Clinical presentation: Nearly half of patients with fistulae are asymptomatic at diagnosis [4] . In our case, the patient was asymptomatic apart from the final year; when effort dyspnoea and chest pain developed most likely due to constrictive pericarditis. It is note—worthy that the cardiac murmur was never elicited during 61 years! The inferior myocardial ischemia noticed in our patient could be attributed to the steal effect of the coronary fistula [2] [4] . A thorough search on the net revealed no reported case of CAF associated with constrictive pericarditis. We think there was no causal relationship between the 2 conditions. However, this patient was very lucky not to have an injury to his aneurysmal RCA during the 2 sessions of diagnostic pericardiocentesis. Moreover, this extremely rare association added a technical challenge to the operation; the aneurysm could rupture at anytime during the tedious peeling of the pericardium.

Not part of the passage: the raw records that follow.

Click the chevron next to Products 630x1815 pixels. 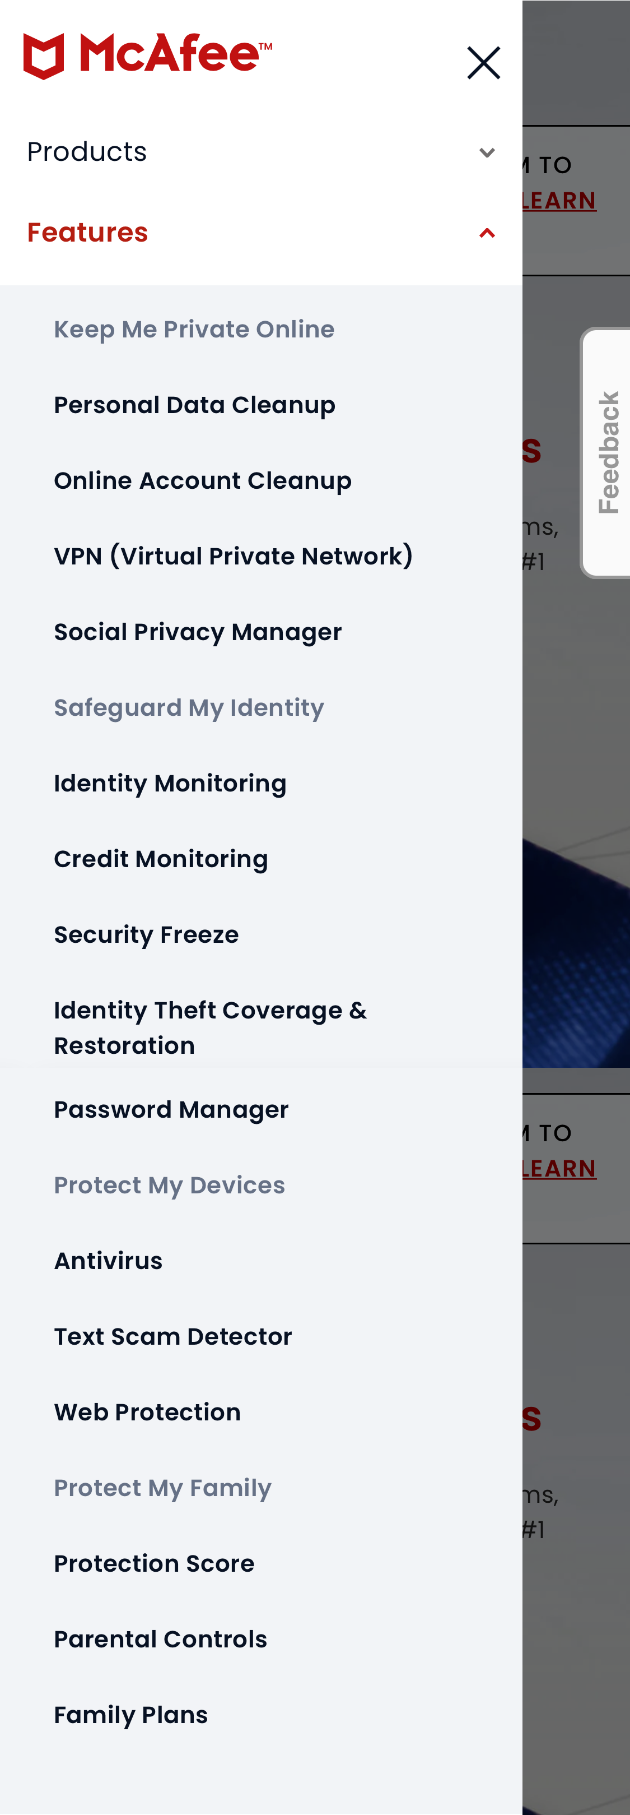(486, 152)
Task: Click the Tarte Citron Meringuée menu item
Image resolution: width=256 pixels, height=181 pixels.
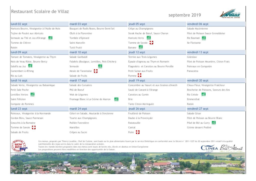Action: 141,104
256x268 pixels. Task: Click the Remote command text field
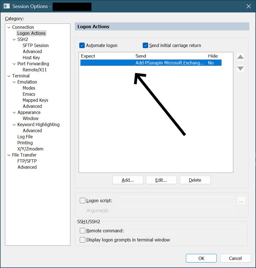pyautogui.click(x=186, y=231)
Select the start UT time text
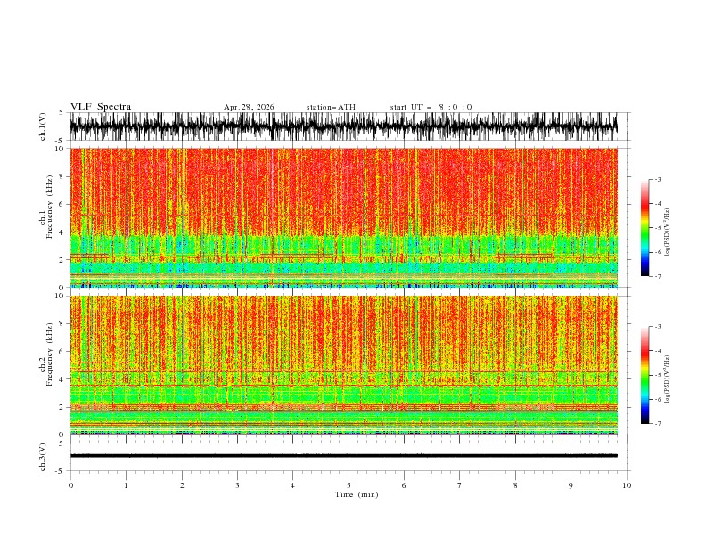 (431, 107)
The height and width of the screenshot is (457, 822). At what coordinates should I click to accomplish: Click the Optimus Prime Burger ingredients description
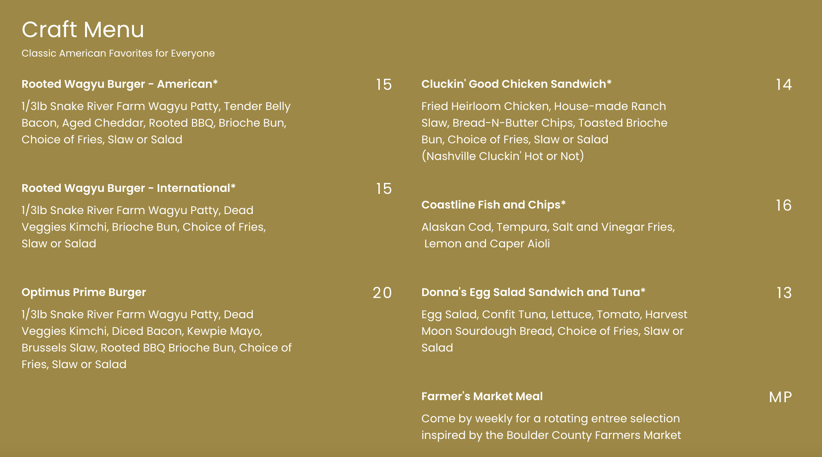(156, 339)
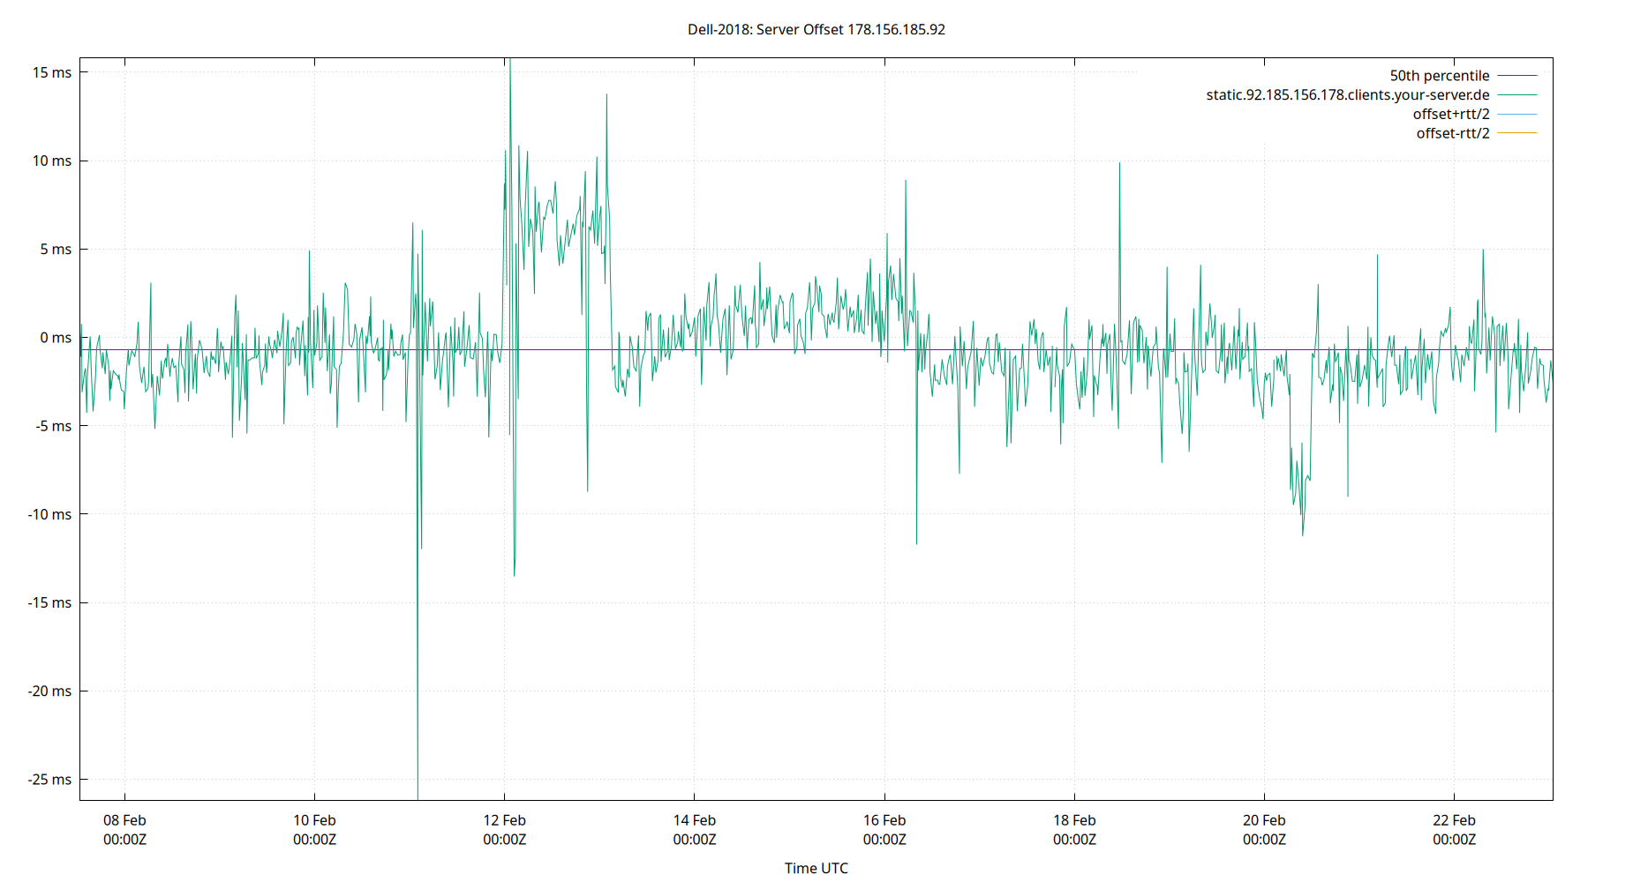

The most consistent and striking physical sign: among reported cases is a continuous cardiac murmur [9] . The location of the maximal intensity of the continuous murmur seems to depend upon the site of the abnormal communication [9] . Neufeld et al. state that if a continuous murmur is localized in an area atypical for patent ductus arteriosus, the diagnosis of CAF should be suspected [9] . It deserves to note that when fistulas connect to the LV, only a diastolic murmur is anticipated [2] [9] . In one case reported by Scott D. H. there was no murmur; this is perhaps explained by the observation at necropsy that a thrombus had occluded the fistula [9]

Diagnosis: The diagnosis of CAFs is challenging as its prevalence is low, yet it should be considered in many symptomatic or asymptomatic patients presenting with cardiac murmurs [3] . Traditional way of diagnosis of CAF is invasive investigations such as cardiac catheterization and coronary angiography [3] . Other diagnostic modalities may be helpful like MRI and contrast-enhanced multislice tomography [3] . In our patient, CAF was evident on contrast-enhanced chest CT scan and further visualized by coronary angiography.

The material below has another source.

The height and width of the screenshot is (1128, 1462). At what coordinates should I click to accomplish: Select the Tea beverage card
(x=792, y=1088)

Management: The first surgical treatment of CAFs was done by Bjork and Crafoord in 1947 [3] . Nowadays, the treatment options for CAFs include surgery or catheter closure [2] . Some authors recommend closure of CAF even in asymptomatic patients to prevent fistula-related complications [3] . Surgery involves internal closure of the fistula within the receiving chamber or vessel (endocardial ligation) whenever feasible, but when the fistula is associated with a large aneurysm of the feeding artery, it may need to be ligated from within the aneurysm (epicardial ligation) [2] [3] . Surgery is associated with a low morbidity and mortality rate ranging from 0 to 6% [2] .

Some authors have reported successful surgical occlusion of CAF on a beating heart without CPB [3] . This is usually feasible with simple and easily accessible fistulas [3] [5] at the end of a vessel [5] . In contrast, repair using CPB is preferred for lateral fistulas where significant areas of myocardium are perfused beyond the fistulas and also when aneurysmal dilatation is present [5] .

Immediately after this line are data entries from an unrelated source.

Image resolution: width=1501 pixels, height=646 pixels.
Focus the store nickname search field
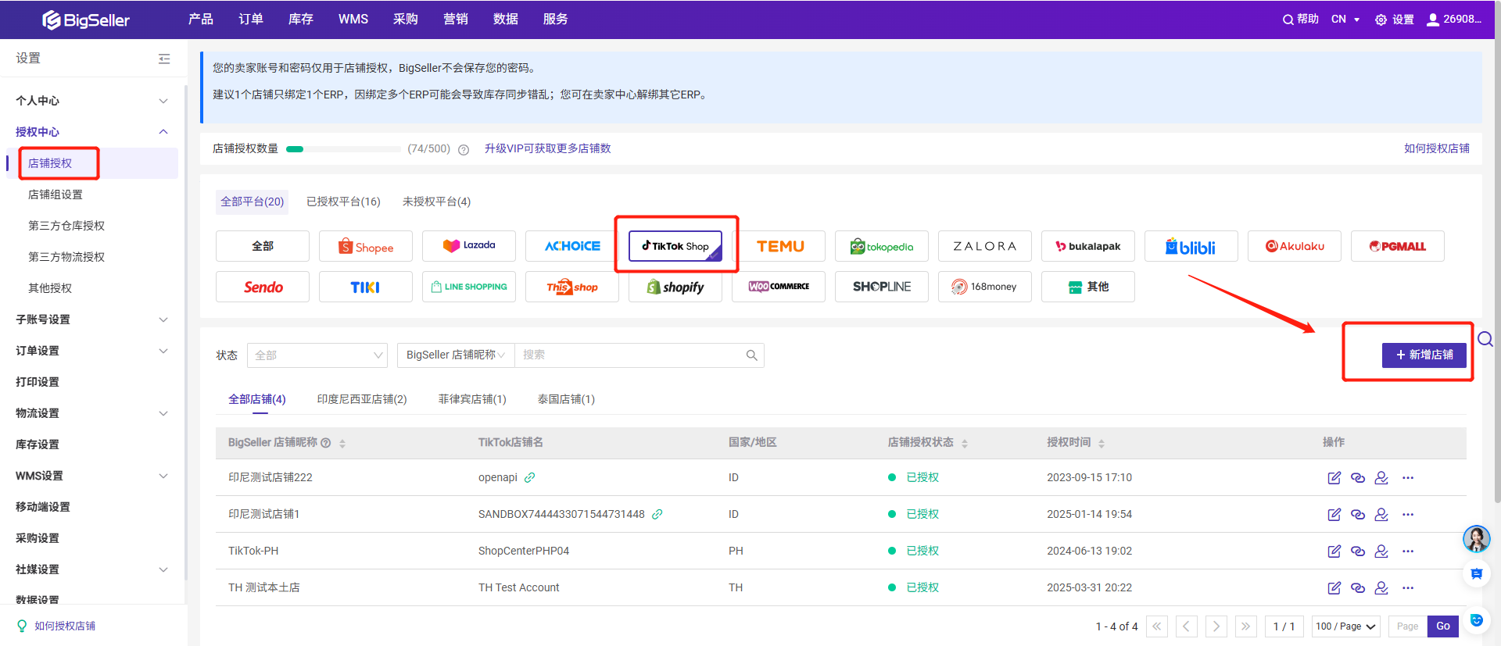tap(632, 355)
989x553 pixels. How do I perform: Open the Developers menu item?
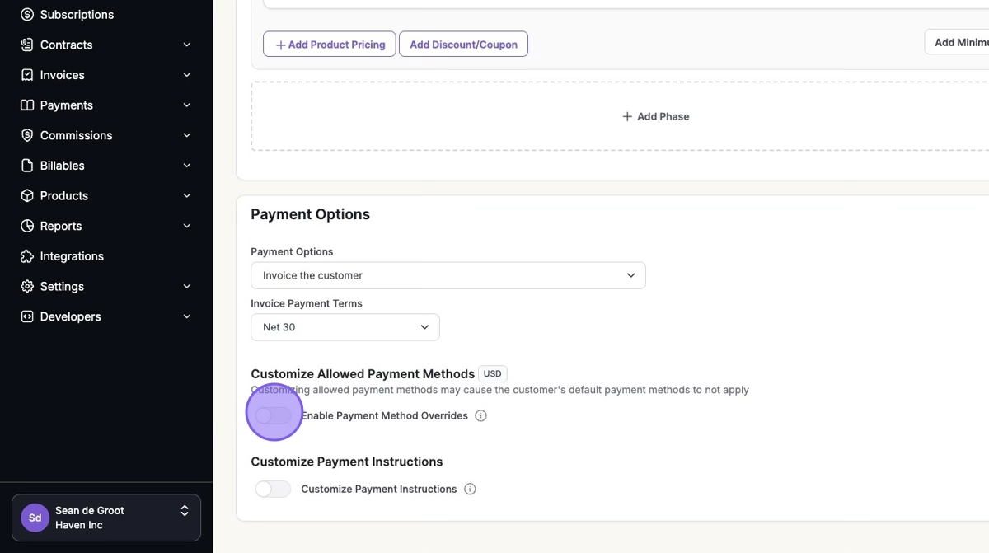(x=71, y=316)
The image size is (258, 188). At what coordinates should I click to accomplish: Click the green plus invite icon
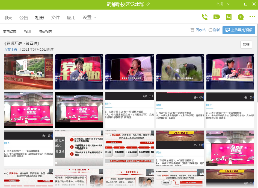(x=241, y=17)
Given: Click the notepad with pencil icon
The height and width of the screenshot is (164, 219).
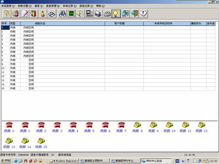Looking at the screenshot, I should click(25, 14).
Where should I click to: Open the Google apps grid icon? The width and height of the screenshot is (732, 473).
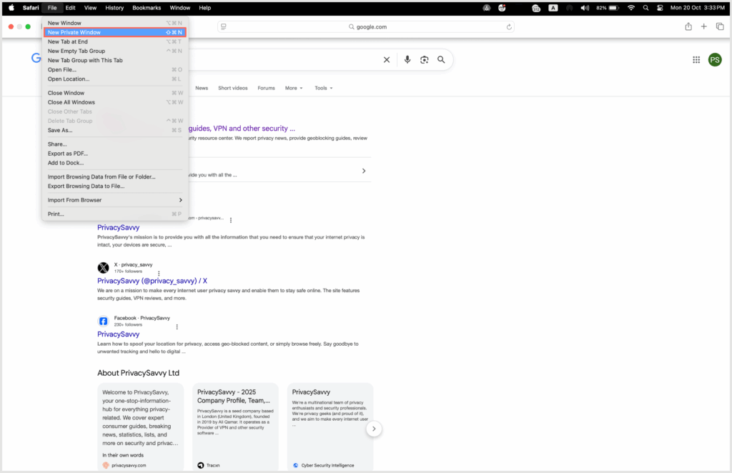click(696, 60)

Complications include thrombosis, distal embolization, myocardial ischemia and infarction, heart failure, arrhythmias, dissection, vasospasm, calcification, cardiac rupture and sudden cardiac death [6] .

4. Conclusion

An adult patient with huge aneurysmal RCA to RA fistula and constrictive pericarditis is described. The patient lived symptom-free and his cardiac murmur, a common sign in CAF, was overlooked for almost 61 years. The inferior myocardial ischemia noticed in this patient could be attributed to the steal effect of the coronary fistula. Presenting symptoms in the final year were most likely caused by associated pericarditis. To the best of our knowledge, such association was not reported previously. The patient was lucky not to have an injury to the aneurysm during pericardiocentesis or surgery. Surgery was indicated for sake of constrictive pericarditis and repair of the fistula. The latter was done using CPB whilst pericardiectomy, which was completed on a beating heart. Though the fistulous orifice was not seen, exclusion of the aneurysmal RCA by proximal and distal ligatures abolished the fistula. Revascularization of distal RCA was necessary following this ligature.